What is required
Go through the entries below from the first line and transcribe each one exactly, ending with the line that contains "Image resolution: width=606".

::::::::

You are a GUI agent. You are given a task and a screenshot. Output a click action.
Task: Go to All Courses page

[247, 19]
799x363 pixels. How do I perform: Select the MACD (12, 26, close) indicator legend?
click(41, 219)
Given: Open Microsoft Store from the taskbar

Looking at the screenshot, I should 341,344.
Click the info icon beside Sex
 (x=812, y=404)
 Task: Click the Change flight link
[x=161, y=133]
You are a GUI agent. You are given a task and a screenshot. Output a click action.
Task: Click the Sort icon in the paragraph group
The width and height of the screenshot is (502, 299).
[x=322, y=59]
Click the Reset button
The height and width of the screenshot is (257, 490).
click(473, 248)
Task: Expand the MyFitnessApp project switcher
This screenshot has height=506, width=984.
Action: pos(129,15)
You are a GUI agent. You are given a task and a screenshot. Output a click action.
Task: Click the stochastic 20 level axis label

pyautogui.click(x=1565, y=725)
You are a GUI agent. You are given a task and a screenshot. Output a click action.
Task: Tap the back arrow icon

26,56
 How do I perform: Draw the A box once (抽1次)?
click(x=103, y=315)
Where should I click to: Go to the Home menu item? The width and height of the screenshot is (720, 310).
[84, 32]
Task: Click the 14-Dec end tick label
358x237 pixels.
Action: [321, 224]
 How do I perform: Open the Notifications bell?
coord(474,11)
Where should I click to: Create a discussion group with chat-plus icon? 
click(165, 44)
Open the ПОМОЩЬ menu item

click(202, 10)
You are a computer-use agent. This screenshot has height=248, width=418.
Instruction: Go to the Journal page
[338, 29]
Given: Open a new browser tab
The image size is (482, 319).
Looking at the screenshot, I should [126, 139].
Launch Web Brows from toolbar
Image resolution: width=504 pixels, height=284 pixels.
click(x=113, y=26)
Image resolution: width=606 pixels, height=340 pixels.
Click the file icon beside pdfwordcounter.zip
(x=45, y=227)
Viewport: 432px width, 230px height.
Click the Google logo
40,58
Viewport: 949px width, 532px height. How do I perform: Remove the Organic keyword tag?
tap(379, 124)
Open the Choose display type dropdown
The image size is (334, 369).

::::::::

Final answer
You are a GUI agent. You are given a task and a screenshot. Output a click action.
Task: Go to All Courses page

[247, 19]
799x363 pixels. How do I perform: Select the MACD (12, 26, close) indicator legend?
click(41, 219)
Given: Open Microsoft Store from the taskbar

Looking at the screenshot, I should 341,344.
Click the info icon beside Sex
 (x=812, y=404)
 Task: Click the Change flight link
[x=161, y=133]
You are a GUI agent. You are given a task and a screenshot. Output a click action.
Task: Click the Sort icon in the paragraph group
The width and height of the screenshot is (502, 299).
[x=322, y=59]
Click the Reset button
The height and width of the screenshot is (257, 490).
click(473, 248)
Task: Expand the MyFitnessApp project switcher
This screenshot has height=506, width=984.
Action: pos(129,15)
You are a GUI agent. You are given a task and a screenshot. Output a click action.
Task: Click the stochastic 20 level axis label

pyautogui.click(x=1565, y=725)
You are a GUI agent. You are given a task and a screenshot. Output a click action.
Task: Tap the back arrow icon

26,56
 How do I perform: Draw the A box once (抽1次)?
click(x=103, y=315)
Where should I click to: Go to the Home menu item? The width and height of the screenshot is (720, 310).
[84, 32]
Task: Click the 14-Dec end tick label
358x237 pixels.
Action: [321, 224]
 How do I perform: Open the Notifications bell?
coord(474,11)
Where should I click to: Create a discussion group with chat-plus icon? 
click(165, 44)
Open the ПОМОЩЬ menu item

click(202, 10)
You are a computer-use agent. This screenshot has height=248, width=418.
Instruction: Go to the Journal page
[338, 29]
Given: Open a new browser tab
The image size is (482, 319).
Looking at the screenshot, I should [126, 139].
Launch Web Brows from toolbar
Image resolution: width=504 pixels, height=284 pixels.
click(x=113, y=26)
Image resolution: width=606 pixels, height=340 pixels.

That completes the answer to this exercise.